En mi cuento “Dos gorriones” un papá y su hijo van a visitar el cementerio pegado a la autopista Panamericana donde descansa el cuerpo de la exmujer del primero y mamá del segundo, que murió a sus cincuenta años por una enfermedad. Al cuento lo escribí poco antes de enterarnos de la enfermedad de mi hermana Flo, que falleció al año siguiente, casi a la misma edad que aquella mujer ficticia, y cuyo cuerpo descansa en el mismo cementerio que yo había imaginado para el relato. Todos los minutos para vos, el libro que contiene al cuento, salió un par de meses después de la partida de Flo. Mi ilusión era que ella llegara a leerlo, por eso, en plena pandemia, había intentado acelerar el proceso de edición. Por un lado quería que los cuentos que había escrito en los últimos años fueran leídos por ella, y por otro lado ese era mi aporte (chiquito, simbólico) para que las cosas del mundo siguieran girando con ella en el mundo. Parafraseando al narrador de El Aleph: no quería que el universo empezara a apartarse de ella… Al final no llegó a leerlo (había leído solo tres cuentos sueltos) pero puedo imaginar lo que me hubiera comentado sobre cada relato, con el tono y la cadencia correspondiente. Y entonces releer esos cuentos me hace, de alguna manera, charlar un poco con ella.

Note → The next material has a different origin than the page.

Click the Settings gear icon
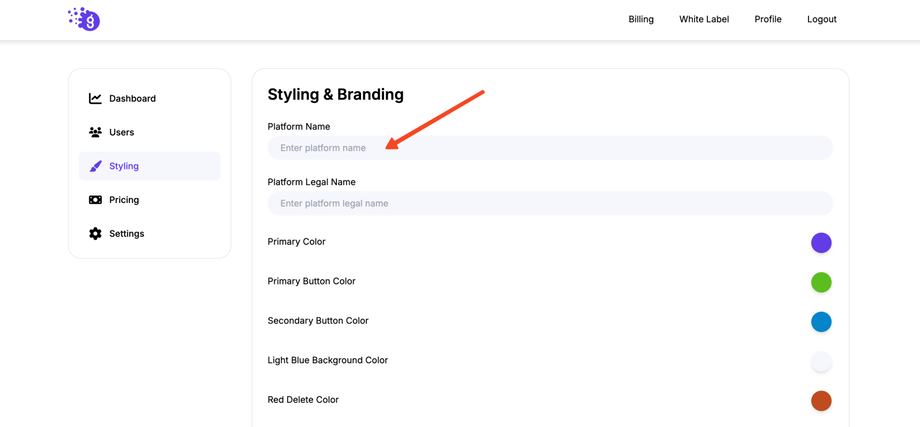920x427 pixels. [x=95, y=234]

Pienso en todo esto porque la semana “Dos gorriones” salió publicado en la hermosa sección de cuentos de la Revista Acción (que también puede leerse como una buena antología de cuentos contemporáneos) ilustrado ad hoc por HuHo.
Acá pego el inicio de esa publicación:
Cuento | Por Ignacio Molina
Dos gorriones
Tiempo de lectura: 6 minutos
24 de noviembre de 2024
Ignacio Molina (Bahía Blanca, 1976) publicó entre otros libros los volúmenes de cuentos Nueve versiones de Borges, Todos los minutos para vos y Los estantes vacíos, y las novelas Hogar es un signo de pregunta, El cuarto deseo y Los puentes magnéticos. Vive en Buenos Aires, donde trabaja como editor y coordinador de talleres literarios. Es autor del newsletter Sinestesia Salvaje. Integra la Subcomisión de Cultura del Club Atlético Excursionistas.
Mi hijo acaba de cumplir veinte años pero el gesto con que se concentra en el asfalto lo hace parecer bastante mayor. Yo estoy a punto de cumplir cincuenta pero el hecho de ir en el asiento de atrás me infantiliza. Hasta hace no mucho tiempo era yo el que lo llevaba a todos lados: cruzábamos la ciudad en colectivo a cualquier hora como dos adolescentes. Ahora él es el adulto que me lleva, por la autopista resplandeciente por el sol, y yo ni siquiera ocupo el lugar del acompañante principal: ahí va sentada su novia, una chica que conocí hace tres días y que por su edad nunca votó en una elección presidencial pero que ahora, al llegar al peaje, le habla a mi hijo como si fuera su esposa: «Acá tengo plata, amor». Se alza la barrera y avanzamos. Mientras a los costados pasan viveros, parrillas, hoteles y corralones de materiales para la construcción, yo pienso en hacerles algún comentario pero siento que nada de lo que dijera sonaría con el tono adecuado.
Mi papá me enseñó a manejar cuando yo tenía diecisiete años, en los caminos de tierra del campo de unos amigos, pero a mí nunca me atrajo la idea de sacar el registro. Ya de más grande sentí que tener un auto era algo así como una carga o una responsabilidad innecesaria. Y cuando nació Julián tampoco me decidí, a pesar de que Ariana me repetía que tener un auto me facilitaría la vida, que no podía seguir dependiendo de los demás para ciertas situaciones. «No podés seguir esperando al colectivo a las dos de la mañana», me decía, y cuando estaba más enojada me gritaba que si un día nos separábamos ninguna mujer de verdad me iba a dar bola, que a las mujeres de verdad no les gustaban los hombres que no habían superado la adolescencia.